Encontro de Marés, uma reflexão feminina

Romance foca no preconceito e na violência contra a mulher negra

Por: Egle Cisterna & Da Redação &  -  14/01/20  -  12:12
Atualizado em 14/01/20 - 12:14
Manuela Marques Tchoe é baiana, mas mora há 15 anos na Alemanha
Manuela Marques Tchoe é baiana, mas mora há 15 anos na Alemanha   Foto: Divulgação

Além de belezas naturais do Brasil, o romance Encontro de Marés, de Manuela Marques Tchoe, traz como pano de fundo problemas pouco discutidos na literatura nacional, como a exploração sexual infantil e as mulheres negras.


O livro conta a história de mãe e filha separadas por circunstâncias cruéis da vida. A obra é ambientada em cenários nacionais, como Salvador (BA), Rio de Janeiro (RJ), Ouro Preto (MG), Chapada Diamantina (BA) e Blumenau (SC), e se passa ao longo de quase três décadas.


Na trama, Rosa é uma criança inocente que vive com sua carinhosa avó Dalva na Salvador dos anos de 1980. Aos 12 anos, ela tem a infância interrompida quando seu pai, Benedito, a sequestra e a obriga a se prostituir.


Outra personagem é Mariana, que, anos mais tarde, chega ao Rio de Janeiro a contragosto, obrigada a trabalhar em um projeto na favela da Rocinha e encarar o passado. Quando criança, fora deixada em um orfanato e adotada por um casal de alemães. Para tentar esquecer traumas, ela nega suas origens. Aos poucos, Mariana reconecta-se com o Brasil, decide buscar respostas sobre o passado e descobre que sua vida está entrelaçada à de Rosa.


A autora, uma brasileira que mora há 15 anos na Europa, destaca que a ideia do romance surgiu como uma história entre mãe e filha, que mais tarde tomou a proporção de abordar diversos temas positivos e negativos do Brasil. “Por um lado, quis abordar a prostituição infantil no Nordeste, que é pouco discutido no mundo literário. Quando se aborda questões sociais no Brasil, foca-se muito na violência e na pobreza das grandes cidades, o que eu também inseri na obra, mas não de forma tão marcante como a prostituição infantil”.


Apesar do tema considerado pesado, ela procurou dar leveza ao texto, não mostrando apenas o aspecto negativo do País, mas também a beleza da cultura nacional, como a MPB, gastronomia, candomblé e diversas paisagens do País.

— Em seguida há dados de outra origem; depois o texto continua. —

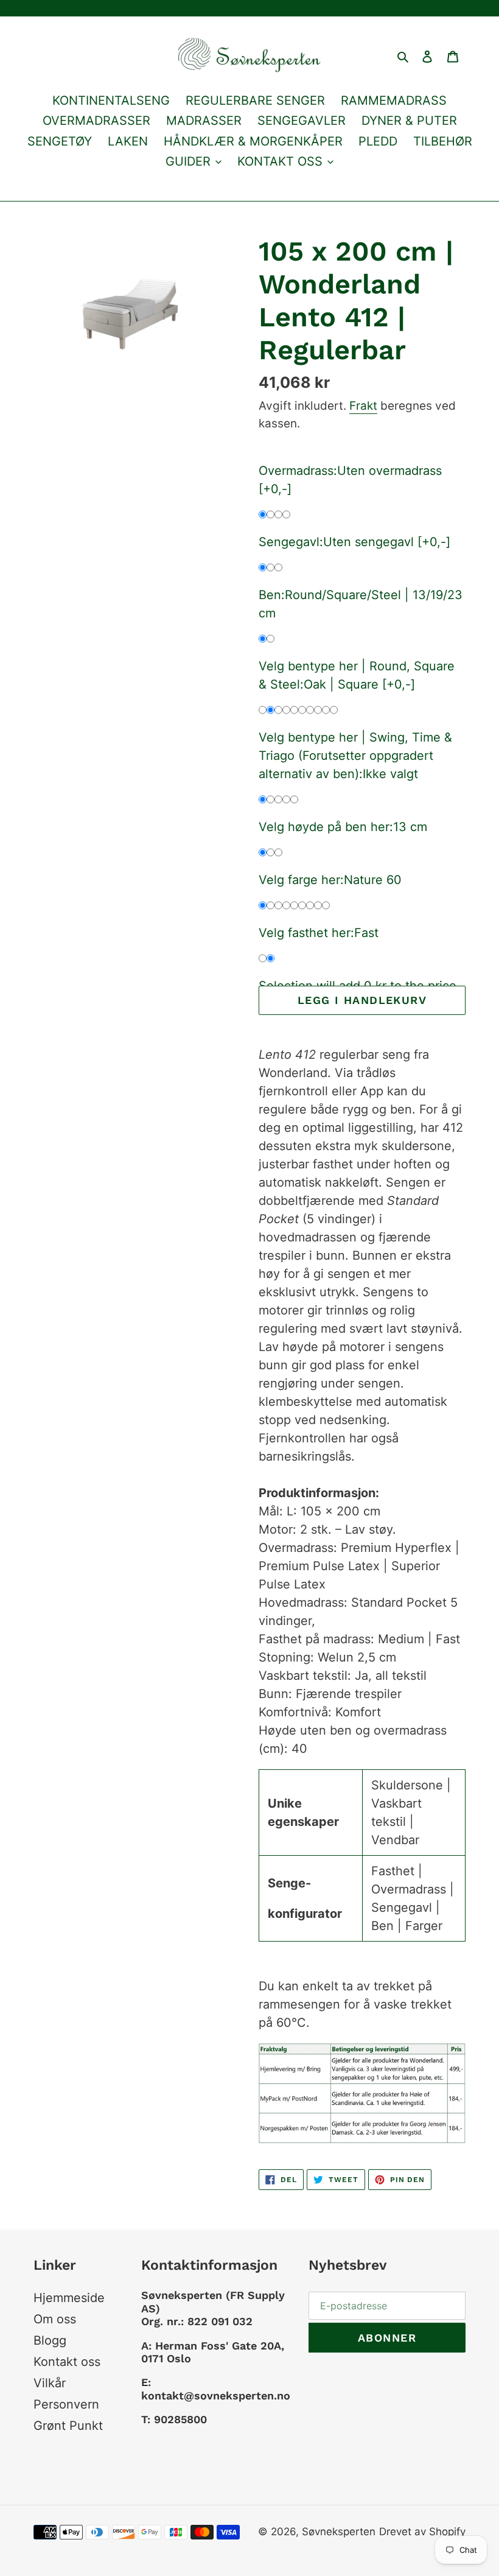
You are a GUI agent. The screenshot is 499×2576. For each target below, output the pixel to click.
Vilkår (49, 2383)
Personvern (66, 2404)
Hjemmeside (69, 2297)
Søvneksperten (338, 2531)
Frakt (363, 406)
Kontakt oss (66, 2361)
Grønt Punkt (68, 2425)
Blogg (49, 2340)
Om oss (54, 2319)
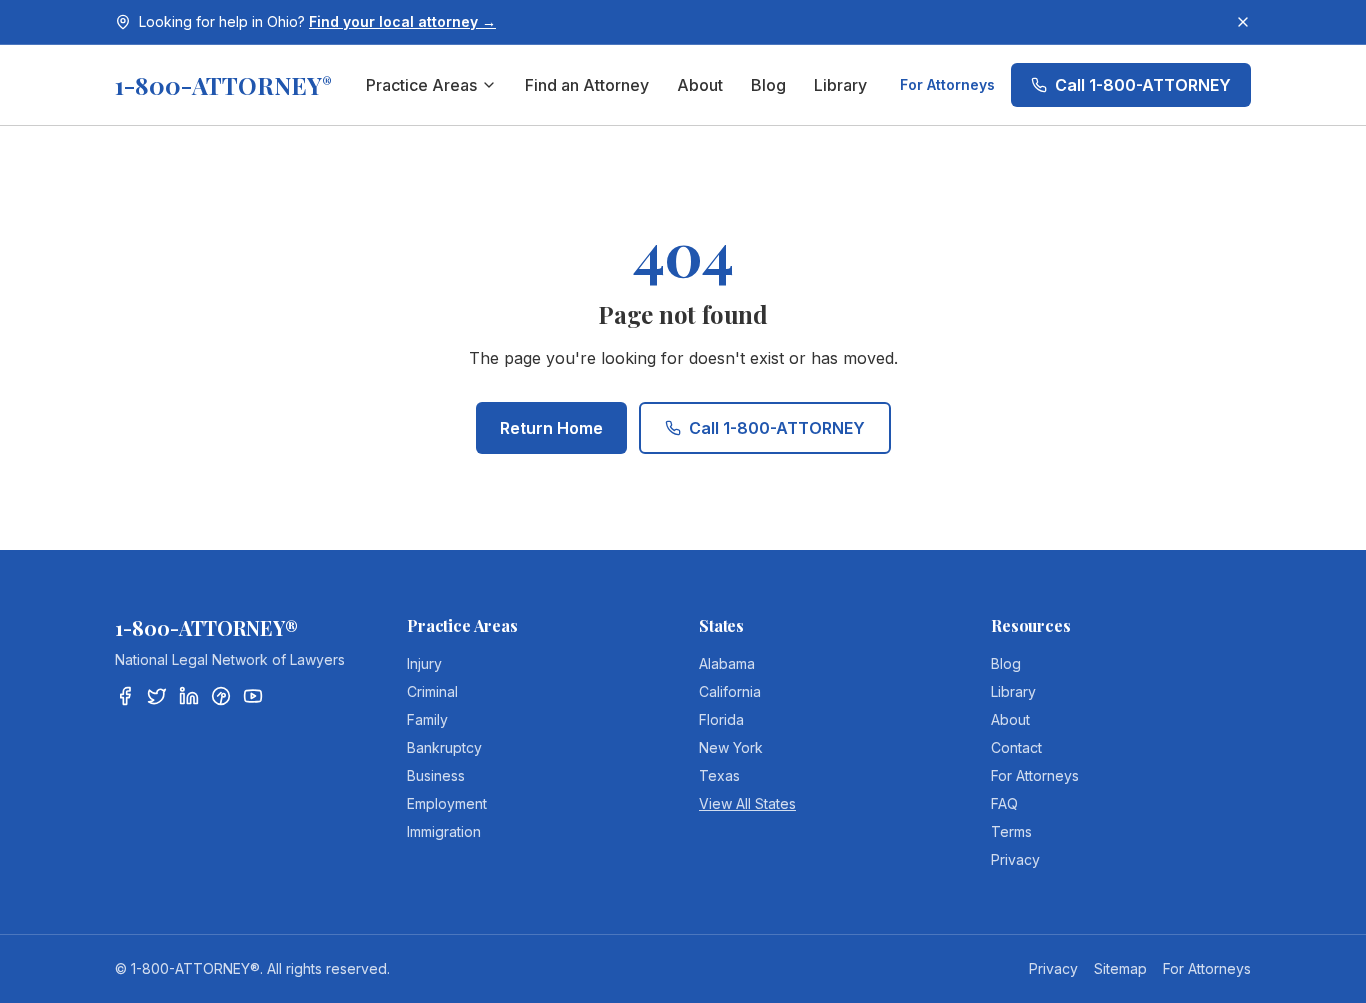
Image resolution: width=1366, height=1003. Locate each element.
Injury (424, 663)
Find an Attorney (587, 85)
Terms (1011, 831)
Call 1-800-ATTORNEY (1143, 85)
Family (427, 719)
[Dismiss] (1243, 22)
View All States (747, 803)
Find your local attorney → (402, 21)
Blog (768, 85)
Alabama (727, 663)
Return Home (551, 428)
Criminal (432, 691)
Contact (1016, 747)
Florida (721, 719)
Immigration (444, 831)
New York (731, 747)
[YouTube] (253, 696)
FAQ (1004, 803)
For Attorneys (947, 84)
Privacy (1015, 859)
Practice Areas (421, 85)
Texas (719, 775)
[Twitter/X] (157, 696)
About (700, 85)
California (730, 691)
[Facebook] (125, 696)
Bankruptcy (444, 747)
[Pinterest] (221, 696)
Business (436, 775)
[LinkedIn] (189, 696)
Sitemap (1120, 968)
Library (840, 85)
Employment (447, 803)
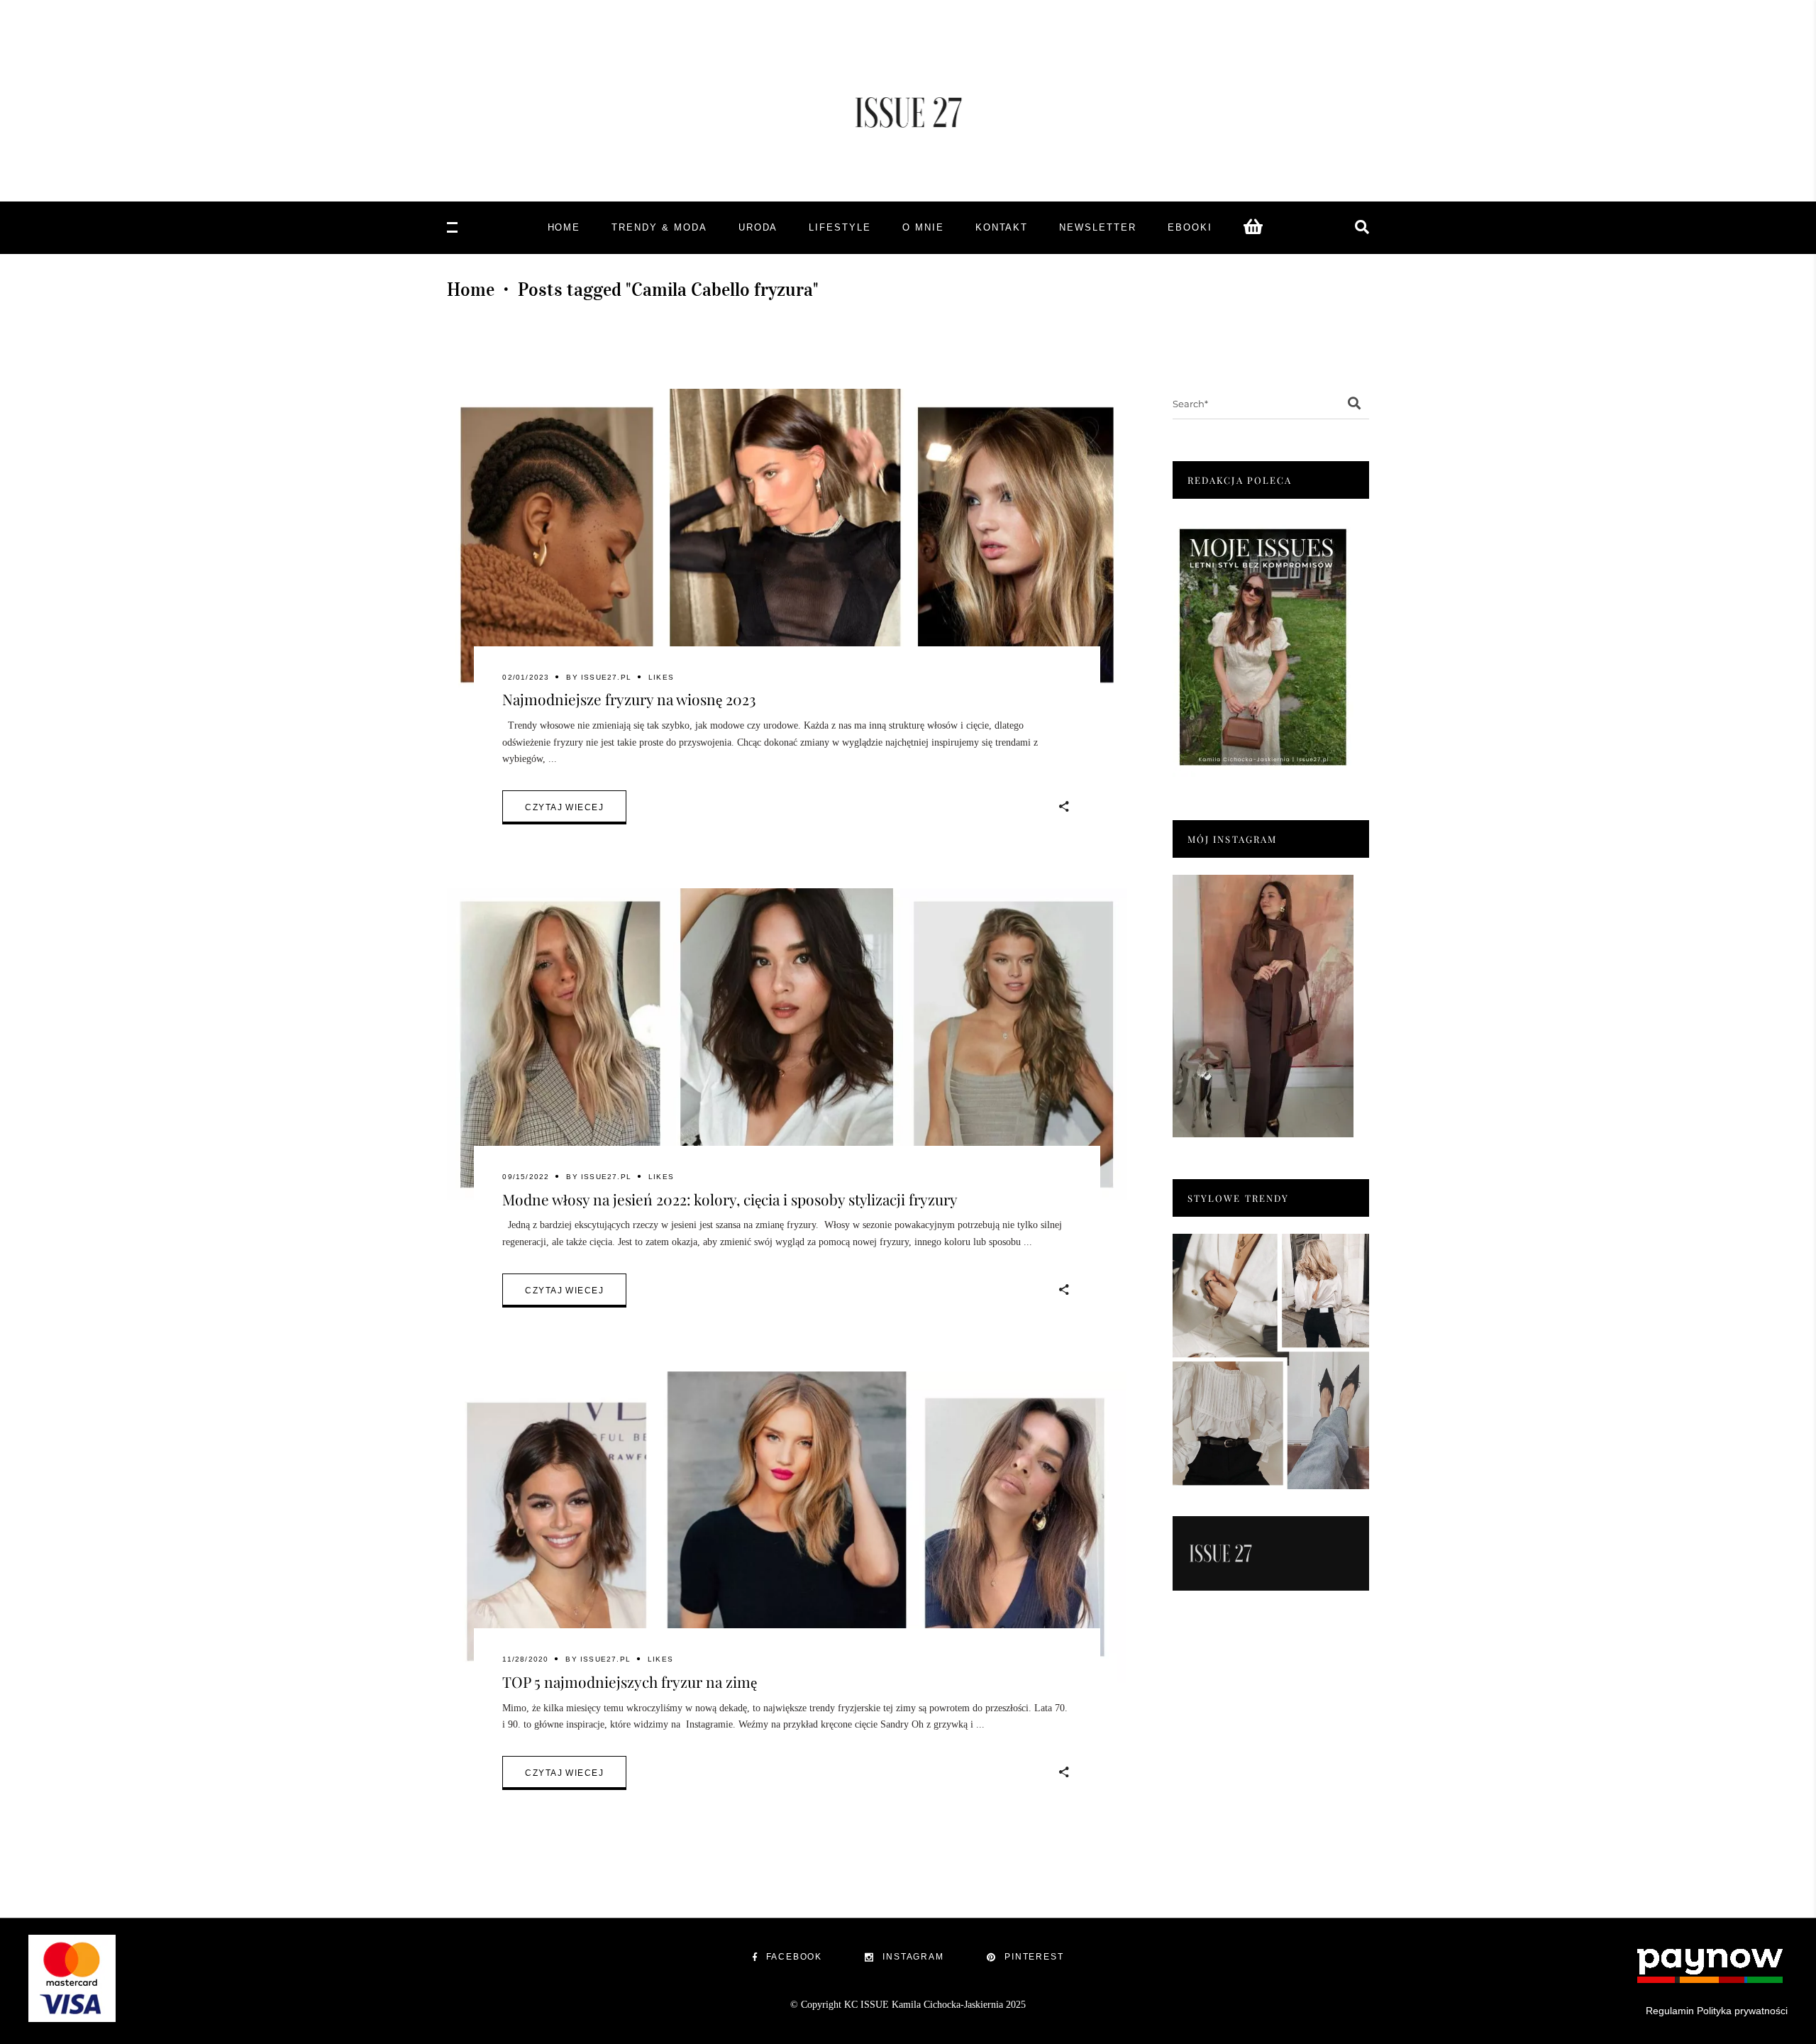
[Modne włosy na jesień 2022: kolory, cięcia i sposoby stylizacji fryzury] (787, 1044)
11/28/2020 (525, 1659)
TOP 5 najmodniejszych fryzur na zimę (629, 1681)
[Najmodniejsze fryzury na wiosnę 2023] (787, 545)
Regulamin (1670, 2010)
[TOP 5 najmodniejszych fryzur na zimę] (787, 1527)
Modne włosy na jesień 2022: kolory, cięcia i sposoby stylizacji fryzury (730, 1199)
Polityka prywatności (1742, 2010)
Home (470, 289)
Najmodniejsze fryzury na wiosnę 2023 (628, 699)
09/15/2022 (525, 1177)
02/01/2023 (525, 677)
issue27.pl (606, 677)
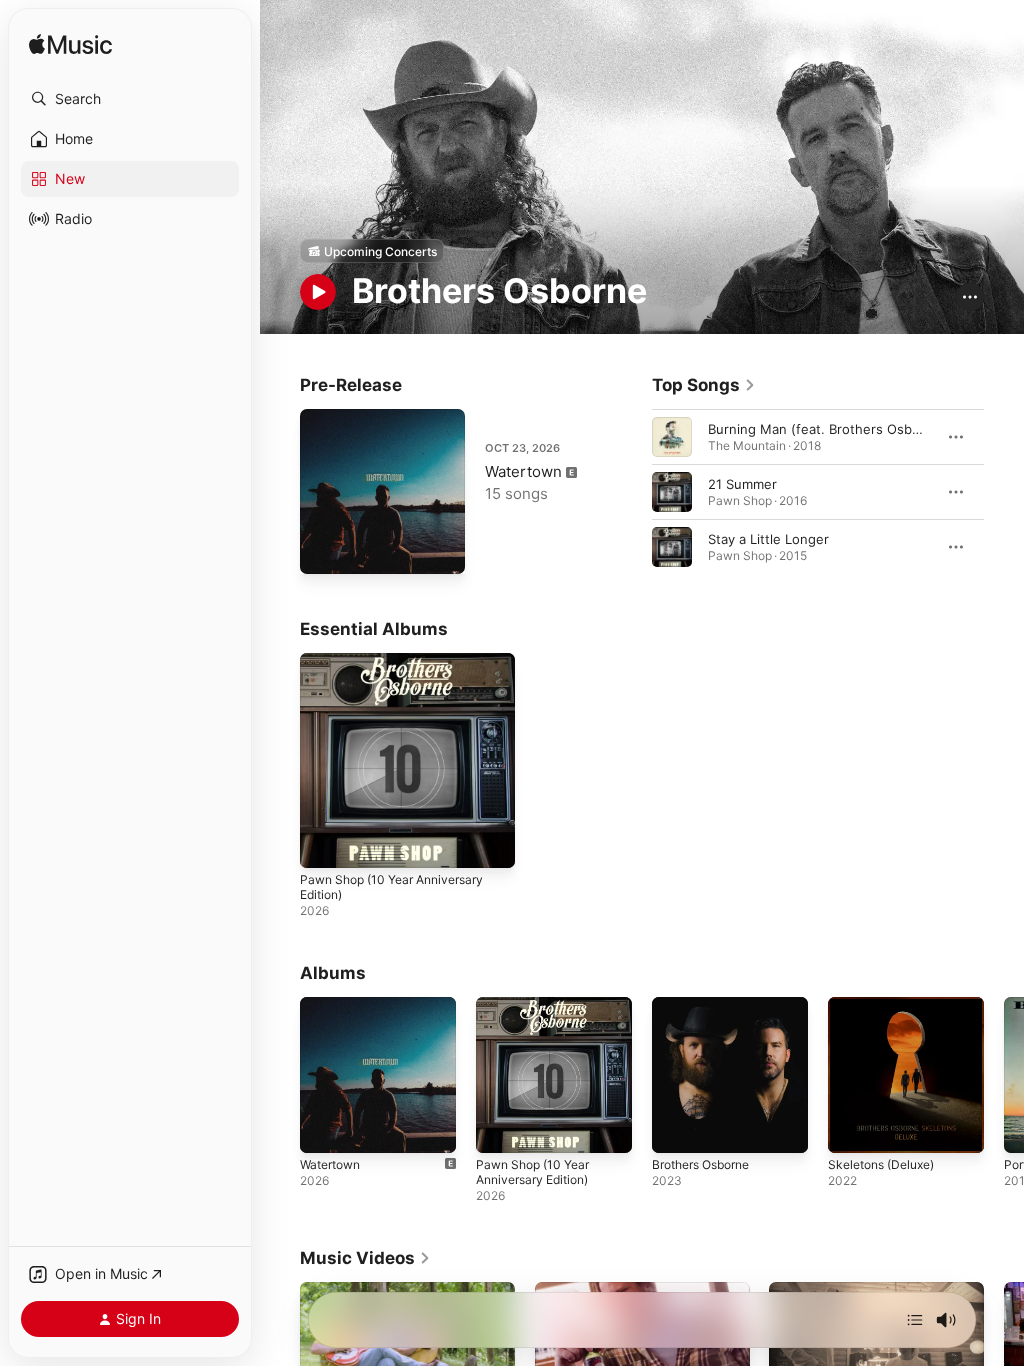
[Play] (318, 292)
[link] (704, 385)
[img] (70, 45)
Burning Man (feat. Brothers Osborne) (827, 429)
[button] (130, 99)
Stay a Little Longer (768, 539)
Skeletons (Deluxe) (881, 1164)
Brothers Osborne (700, 1164)
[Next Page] (1004, 492)
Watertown (523, 471)
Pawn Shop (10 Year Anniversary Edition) (532, 1172)
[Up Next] (915, 1320)
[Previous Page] (632, 492)
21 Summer (742, 484)
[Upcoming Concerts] (372, 251)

Outro fato que desperta a curiosidade é o fato de Manuela, loira de pele clara, optar por escrever sobre mulheres negras. “Eu acho imensamente importante abordar essa luta, porque são elas, em sua maioria, que estão mais vulneráveis para passar pelas situações descritas na obra”.


Morar em Munique, na Alemanha, também aumentou sua vontade de falar de preconceito. “Foi a primeira vez que eu sofri preconceito. Não pela cor da pele, mas por ser mulher e estrangeira. É claro, não é a mesma coisa e não chega nem perto do que muitas mulheres negras passam. Mas ter sofrido isso foi uma forma de abrir os olhos, porque tive, querendo ou não, privilégios associados ao fato de ser branca na Bahia. E quando você está no exterior, esse ‘privilégio’ desaparece completamente".


Esse é o segundo livro de Manuela, que também é autora de Ventos Nômades, uma coleção de contos que cruzam continentes e exploram o desejo de viajar e a vida de imigrante. Atualmente, ela trabalha em mais dois projetos: o livro de crônicas Comida de Gringo, que deve ser lançado neste semestre, e um romance que retrata a experiência dela no Egito, com um egípcio.